(Pixel coordinate grounding data)
........

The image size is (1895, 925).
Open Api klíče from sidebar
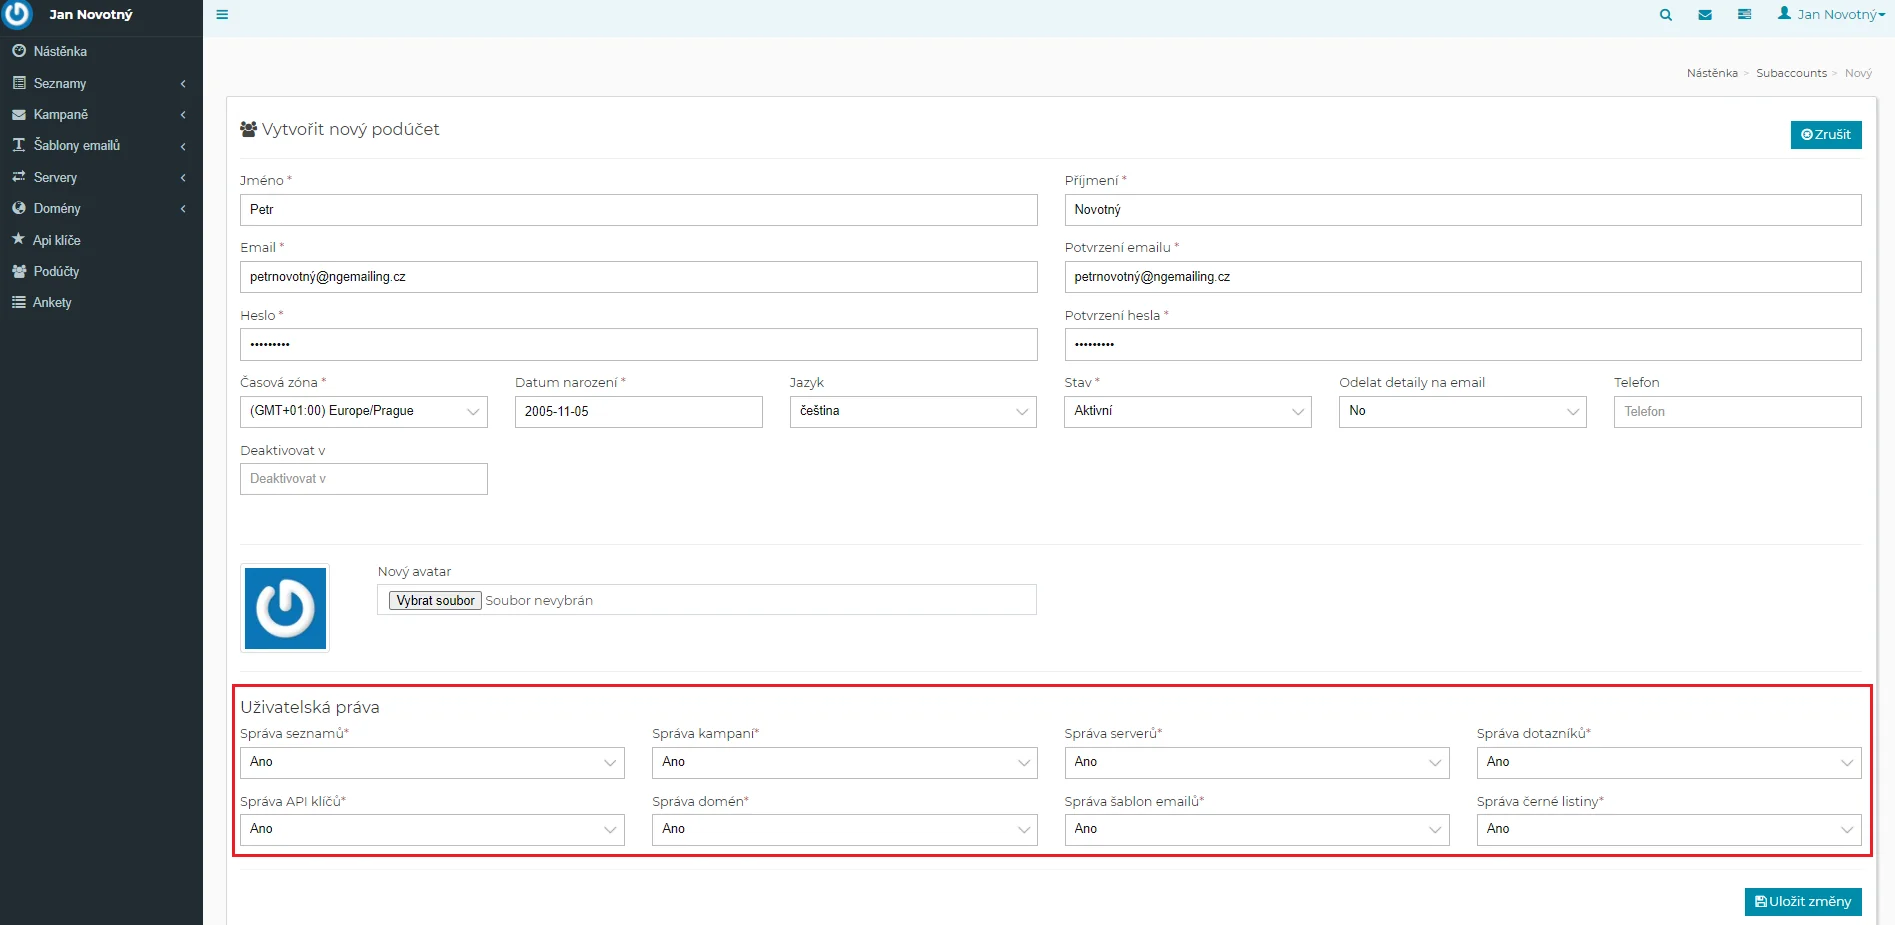tap(56, 240)
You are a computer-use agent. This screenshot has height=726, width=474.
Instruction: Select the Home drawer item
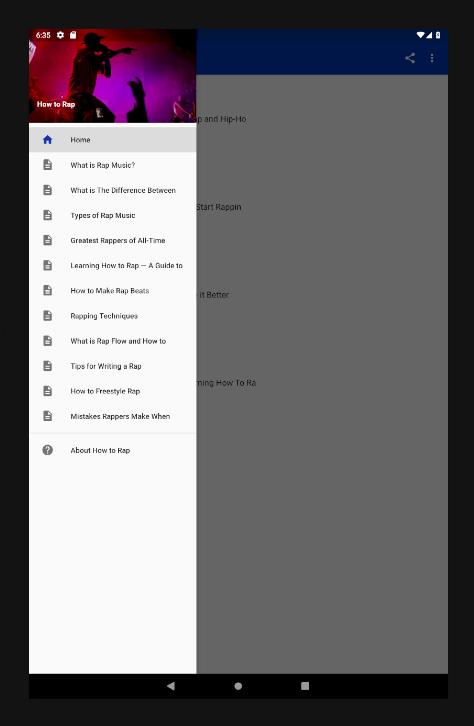112,139
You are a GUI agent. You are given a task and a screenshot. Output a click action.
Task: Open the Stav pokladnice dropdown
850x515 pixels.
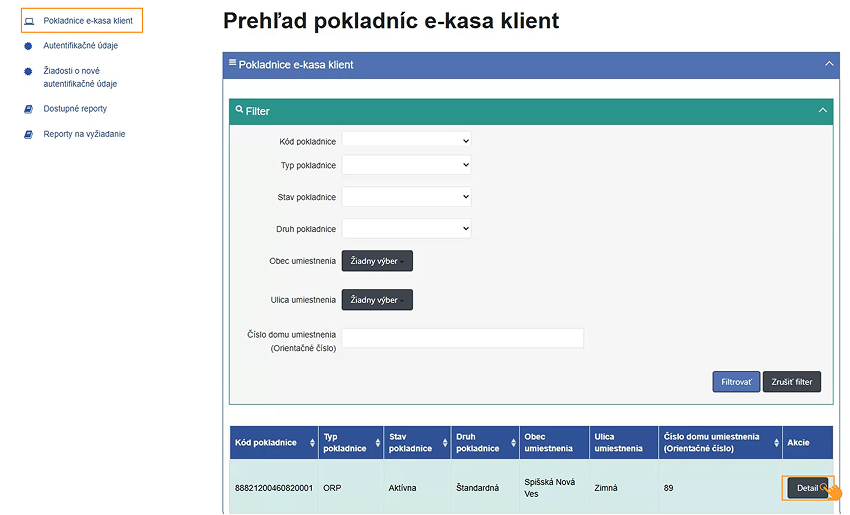pos(406,197)
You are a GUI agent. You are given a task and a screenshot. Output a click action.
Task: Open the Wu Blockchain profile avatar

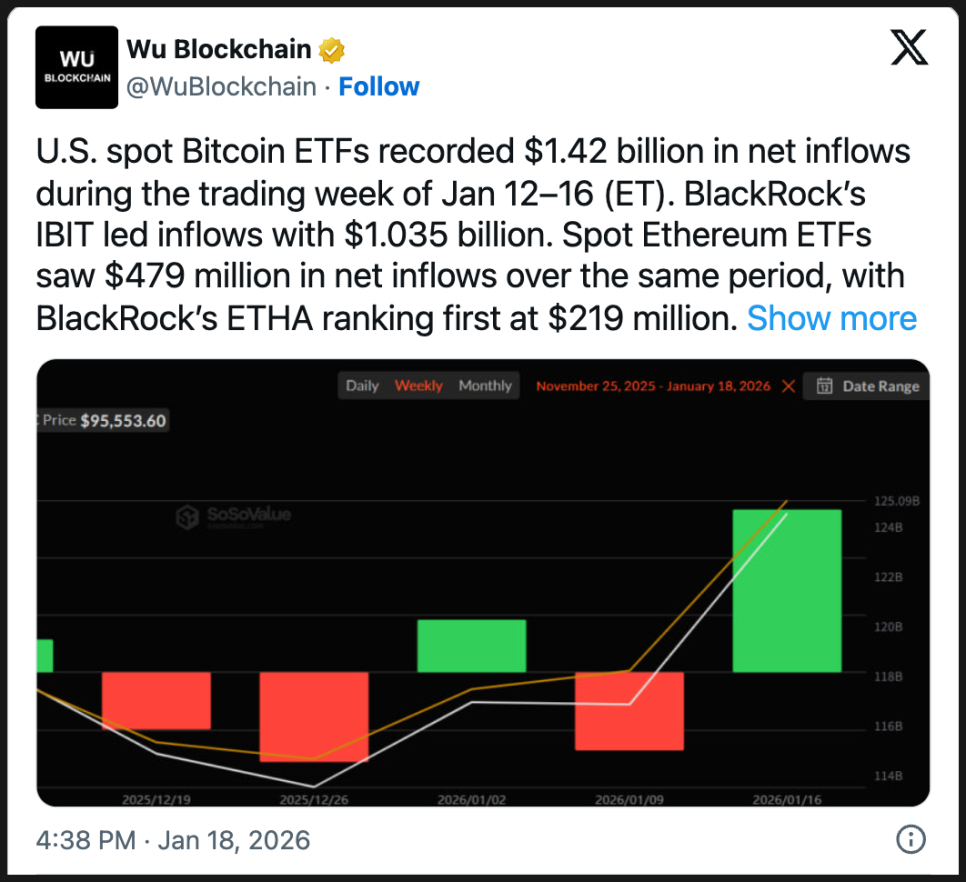(76, 65)
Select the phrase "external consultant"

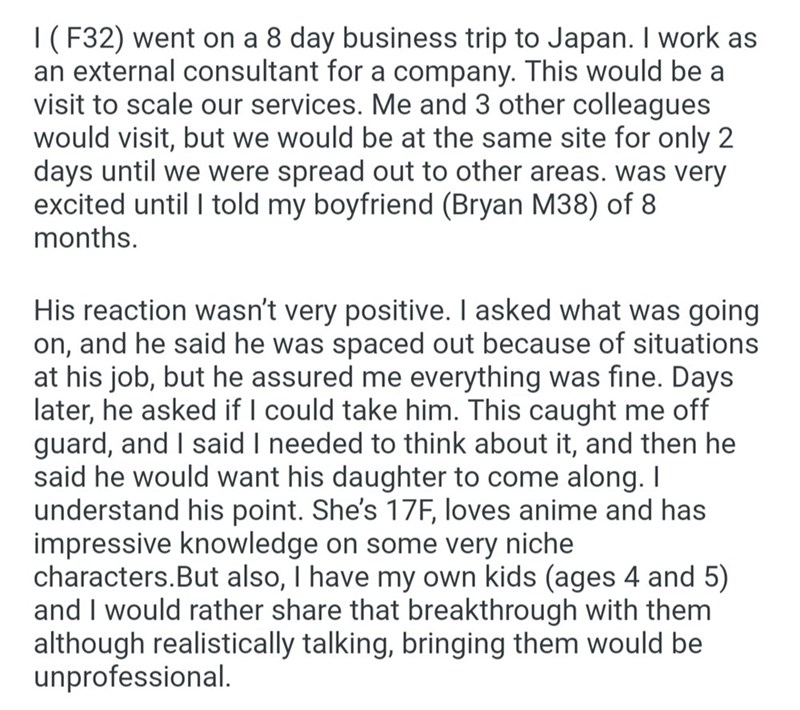(182, 74)
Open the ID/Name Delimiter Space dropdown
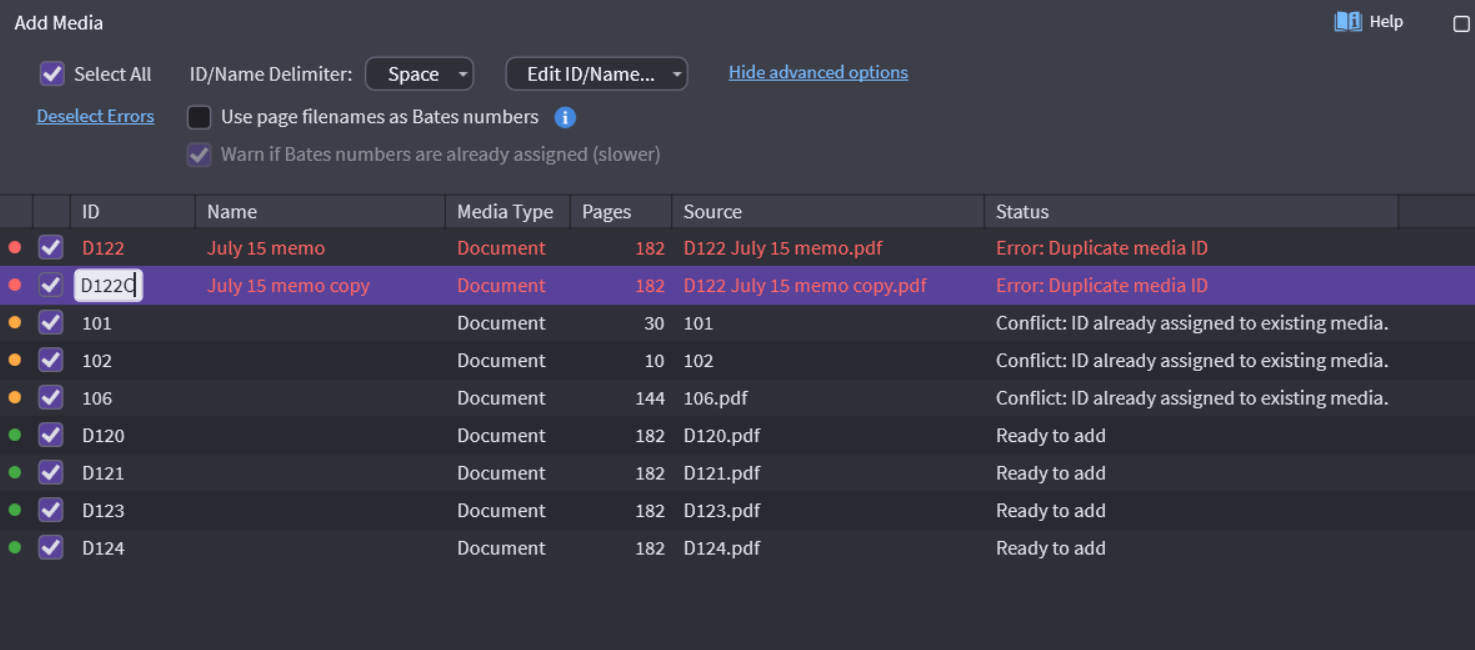Screen dimensions: 1475x650 (419, 74)
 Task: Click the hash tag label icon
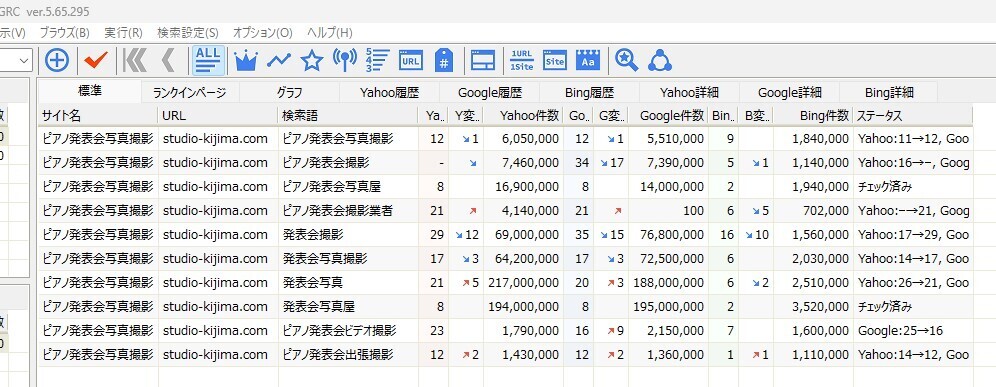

........

• Exercise:
Leave out the pictures, then give all the records again exactly.

• Result:
The image size is (1895, 925).
Open Api klíče from sidebar
tap(56, 240)
You are a computer-use agent. This screenshot has height=726, width=474.
Instruction: Select the Home drawer item
112,139
You are a GUI agent. You are given a task and a screenshot. Output a click action.
Task: Open the Stav pokladnice dropdown
850x515 pixels.
pos(406,197)
You are a GUI agent. You are given a task and a screenshot. Output a click action.
Task: Open the Wu Blockchain profile avatar

(76, 65)
Select the phrase "external consultant"

(182, 74)
Open the ID/Name Delimiter Space dropdown
Screen dimensions: 1475x650 (419, 74)
 Task: Click the hash tag label icon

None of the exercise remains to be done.